Author: Tian-Tian WU ¹
Author Information

1. Second Department of Biliary Surgery
Publication Type:Journal Article
Keywords: Bile ducts; Hyperplasia; Ischemia; Ki-67 antigen; Sirolimus
From: Academic Journal of Second Military Medical University 2010;29(7):800-803
CountryChina
Language:Chinese
Abstract: Objective: To explore the impact of rapamycin on compensatory bile duct growth in response to ischemic injury. Methods: Male SD rats were randomly assigned to 4 groups: sham (n = 28), sham + rapamycin (rapa, n = 28), ischemia (n = 32), ischemia + rapa group (n = 32).
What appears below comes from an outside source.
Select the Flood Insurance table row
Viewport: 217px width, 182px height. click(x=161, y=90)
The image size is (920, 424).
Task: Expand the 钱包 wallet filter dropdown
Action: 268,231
Complete hepatic arterial deprivation was performed in the latter 2 groups: gastric lavage with rapamycin (2 mg/kg/day) was given to rats in rapa groups. Fresh liver tissues were obtained on day 1, 3, 7, and 14 postoperatively and were subjected to immunohistochemical staining (H-E, Ki-67). Interlobular bile duct within portal tract and periportal bile ductuli were counted in H-E stained sections. Ki-67 positive and negative bile duct epithelial cells were counted in Ki-67 immunolabelled sections. Average intertobular ducts, periportal duculi and ratio of Ki-67 positive epithelial cells/negative epithelial cells were calculated. Results: Ischemia group had obviously increased number of interlobular ducts compared to sham group. Rapamycin lavage inhibited interlobular duct increase on day 7 and day 14 postoperatively compared with ischemia group. In ischemia group Ki-67 (+)/(-) ratio reached its peak level (1.59 ± 0.17) 3 days after operation, being significantly higher than that of sham group. Rapamycin decrease the peak value of Ki-6 7(+)/ (-)ratio. Conclusion: Rapamycin can reduce expression of Ki-67 antigen and inhibit compensatory bil duct proliferation in response to ischemic injury.